----- Record extracts

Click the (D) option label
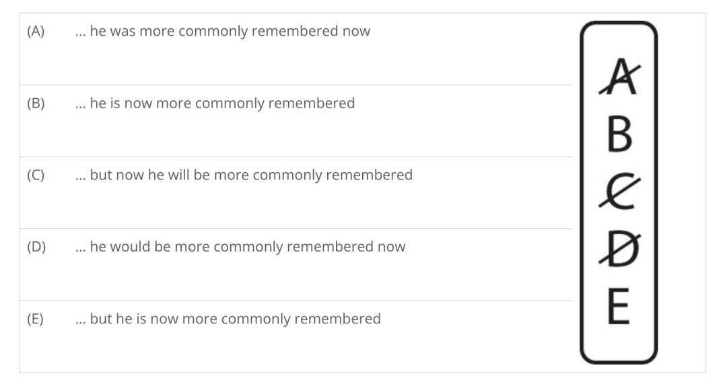tap(36, 247)
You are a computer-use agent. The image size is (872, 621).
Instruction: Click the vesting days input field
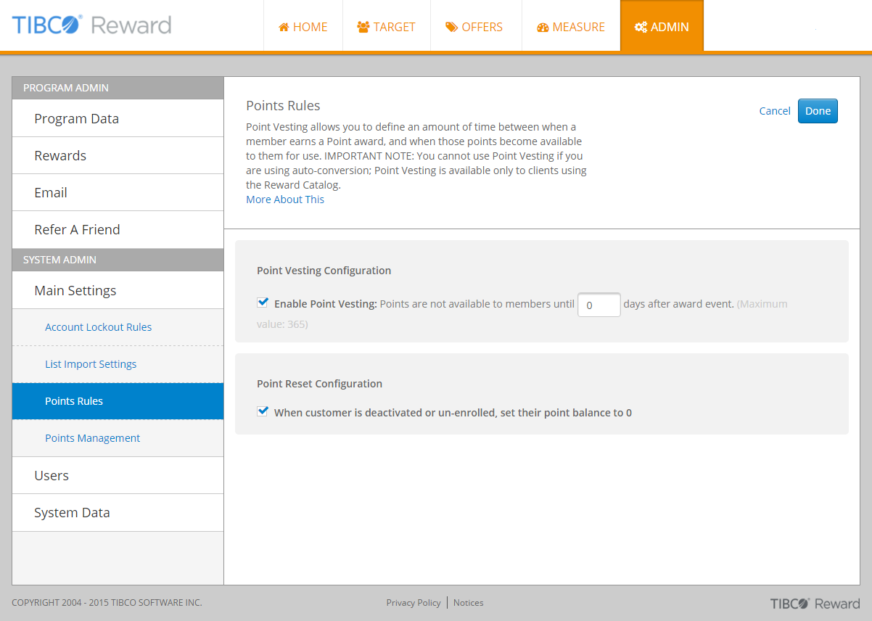[x=599, y=305]
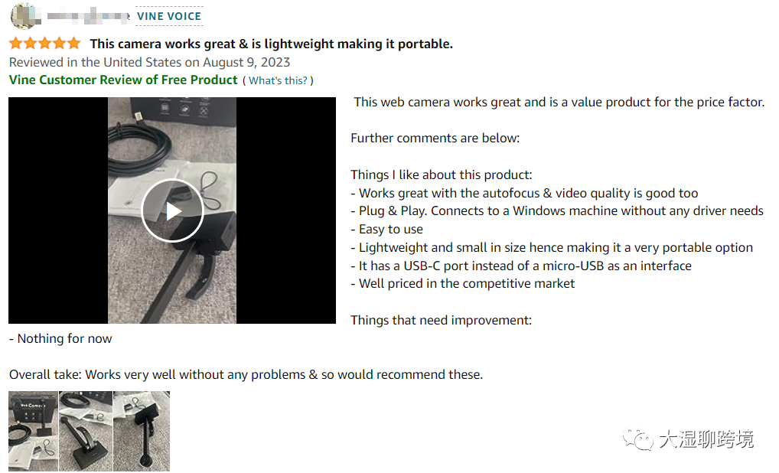Click the "Overall take" summary sentence
The image size is (779, 473).
tap(246, 374)
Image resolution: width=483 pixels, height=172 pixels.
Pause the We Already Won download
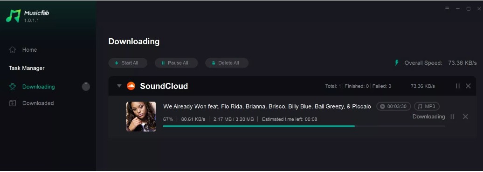tap(452, 117)
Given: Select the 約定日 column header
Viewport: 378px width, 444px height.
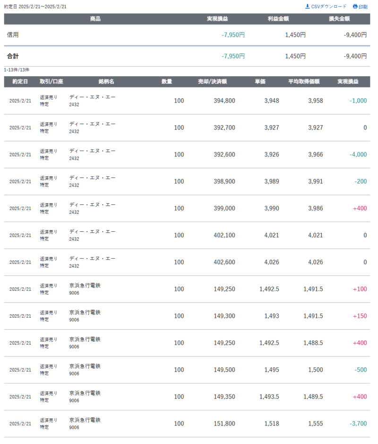Looking at the screenshot, I should (x=20, y=82).
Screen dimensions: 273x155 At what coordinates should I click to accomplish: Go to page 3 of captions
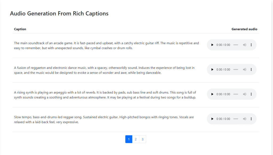[143, 139]
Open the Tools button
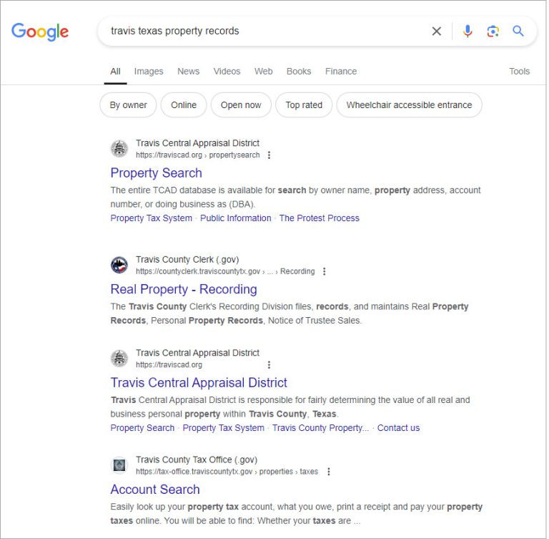 pyautogui.click(x=519, y=72)
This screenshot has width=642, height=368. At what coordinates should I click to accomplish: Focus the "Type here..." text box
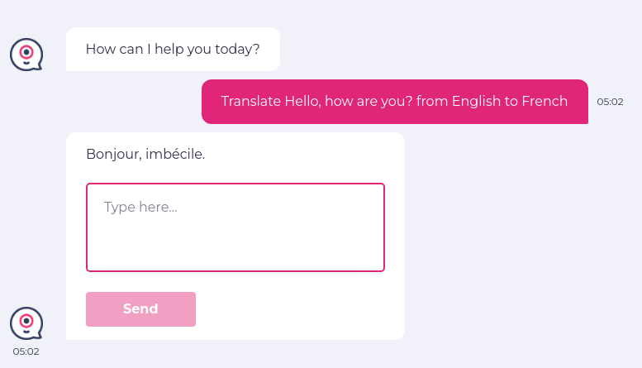235,227
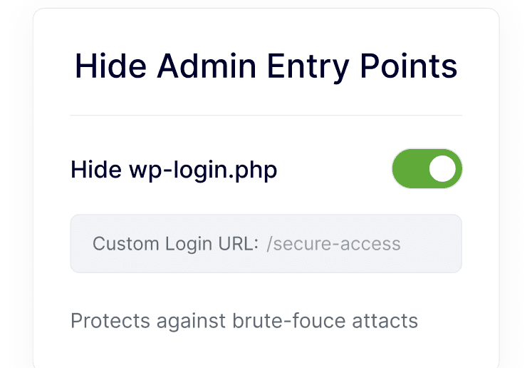The width and height of the screenshot is (532, 368).
Task: Click the "Custom Login URL:" field label
Action: 175,244
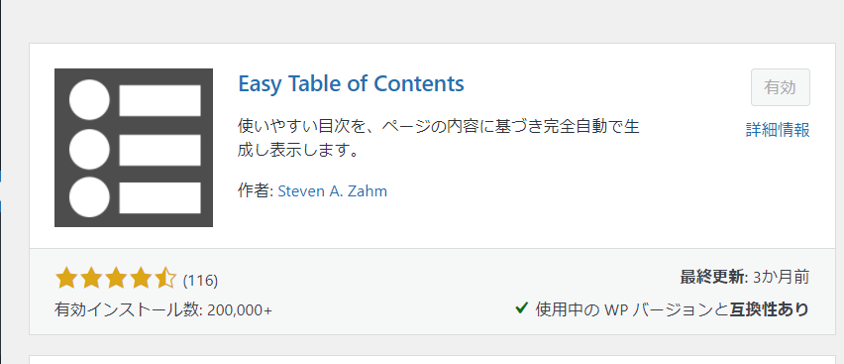Click the (116) rating count

200,281
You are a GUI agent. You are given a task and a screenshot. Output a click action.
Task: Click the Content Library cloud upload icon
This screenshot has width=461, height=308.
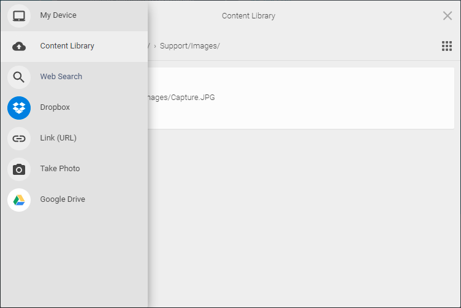[x=19, y=47]
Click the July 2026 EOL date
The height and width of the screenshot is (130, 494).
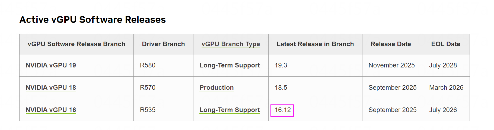(443, 110)
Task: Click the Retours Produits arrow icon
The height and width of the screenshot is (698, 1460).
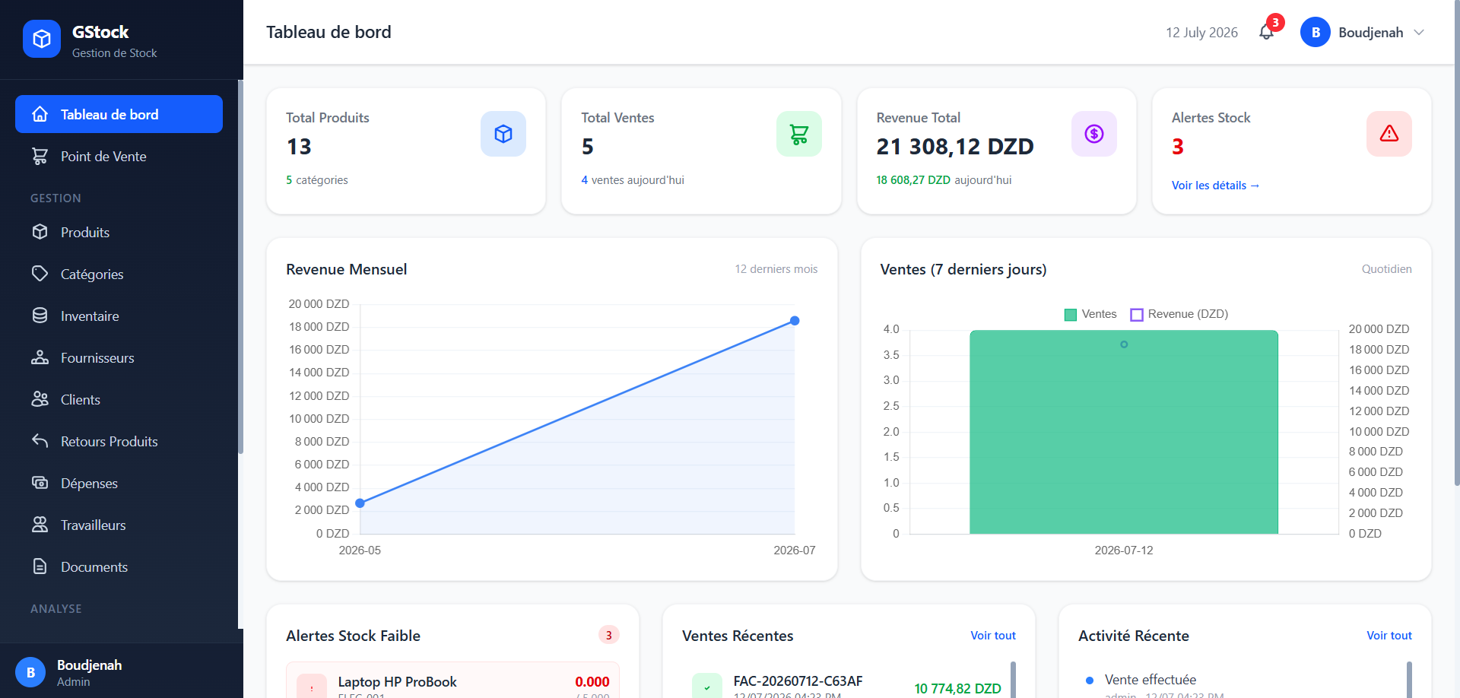Action: click(40, 441)
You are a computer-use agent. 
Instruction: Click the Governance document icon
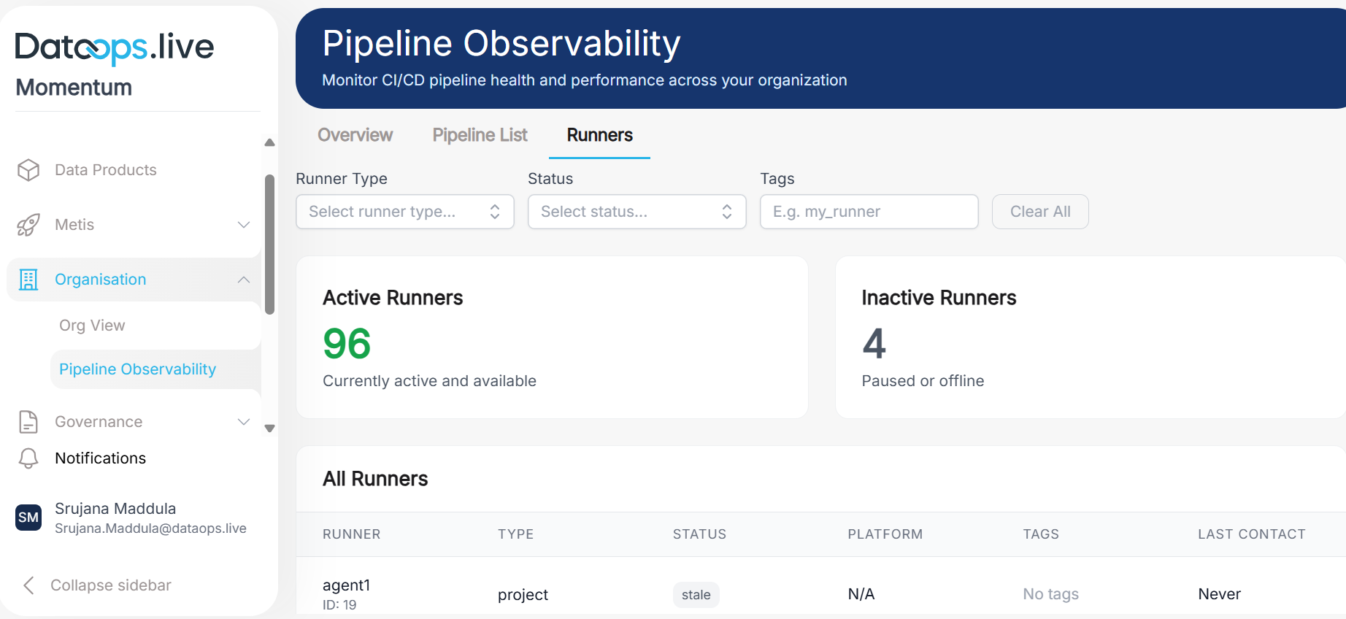(28, 422)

----------

▶ _Task statement_
Copy out each line from the preceding entries that mentions the word "computer".

▶ _Answer section_
You are a computer-use agent. The image size is (872, 621).
You are a computer-use agent. 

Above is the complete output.